Why investors should hold onto Amazon
MF: As for Amazon, investors have spent the last 15 years wondering “Has the growth now plateaued?” Where do you see the business going in the next few years?
BM: Despite it being one of the obvious COVID winners and experiencing explosive earnings growth over the last 12 months, the shares have basically gone sideways, apart from the last month or so, they’ve started to move up. And in Aussie dollar terms, the Amazon share price has actually not done a lot in 12 months.
We think the business is in a much stronger position post-COVID and the valuation has been back-filled a lot and is now quite attractive in terms of a long-term entry point for Amazon.
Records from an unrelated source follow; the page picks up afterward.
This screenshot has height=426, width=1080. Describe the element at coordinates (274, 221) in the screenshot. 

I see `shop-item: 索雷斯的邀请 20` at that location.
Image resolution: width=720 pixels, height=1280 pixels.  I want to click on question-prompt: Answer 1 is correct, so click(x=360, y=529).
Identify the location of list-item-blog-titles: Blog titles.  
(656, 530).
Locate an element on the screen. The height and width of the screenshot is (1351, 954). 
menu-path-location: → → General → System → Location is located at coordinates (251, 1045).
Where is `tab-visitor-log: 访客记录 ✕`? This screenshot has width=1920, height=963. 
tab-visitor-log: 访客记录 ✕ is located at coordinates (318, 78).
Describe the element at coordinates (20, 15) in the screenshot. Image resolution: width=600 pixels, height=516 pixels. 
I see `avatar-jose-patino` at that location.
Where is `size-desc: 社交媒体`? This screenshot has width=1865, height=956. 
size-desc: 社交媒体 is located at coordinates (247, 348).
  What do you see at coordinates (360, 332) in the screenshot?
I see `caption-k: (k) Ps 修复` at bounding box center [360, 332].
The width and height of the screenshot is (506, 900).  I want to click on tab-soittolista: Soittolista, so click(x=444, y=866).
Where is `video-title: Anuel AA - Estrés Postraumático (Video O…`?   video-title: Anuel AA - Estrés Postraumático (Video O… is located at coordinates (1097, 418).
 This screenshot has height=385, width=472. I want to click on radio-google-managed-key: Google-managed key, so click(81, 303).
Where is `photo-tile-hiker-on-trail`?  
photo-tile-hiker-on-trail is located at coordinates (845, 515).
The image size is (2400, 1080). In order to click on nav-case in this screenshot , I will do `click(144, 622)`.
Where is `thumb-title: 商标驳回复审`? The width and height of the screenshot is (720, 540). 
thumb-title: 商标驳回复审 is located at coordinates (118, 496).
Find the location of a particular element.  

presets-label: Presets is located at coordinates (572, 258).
The reason we think it’s very interesting here and have recently increased our weight in the stock is that the higher-margin parts of the business are becoming larger and larger and are experiencing the fastest growth in the overall business mix of Amazon. If you look at their cloud infrastructure business, AWS, its revenue growth has been decelerating in recent years, but in the last quarter started to reaccelerate above 30% revenue growth.
We think that bodes well, given the cloud hosting is a higher margin than their first-party retail business. The advertising business, which is the highest-margin advertising business in the world, [is] a very significant business already — about 1.5 times the size of YouTube. That’s growing very strongly and it’s extremely high margin because they don’t have to wear things like content moderation costs that Facebook Inc (NASDAQ: FB), Twitter Inc (NASDAQ: TWTR) and Instagram et cetera have to wear.
So it’s basically a reasonable valuation after the last 12 months of sideways share price and we think that it will be basically a margin expansion story from here.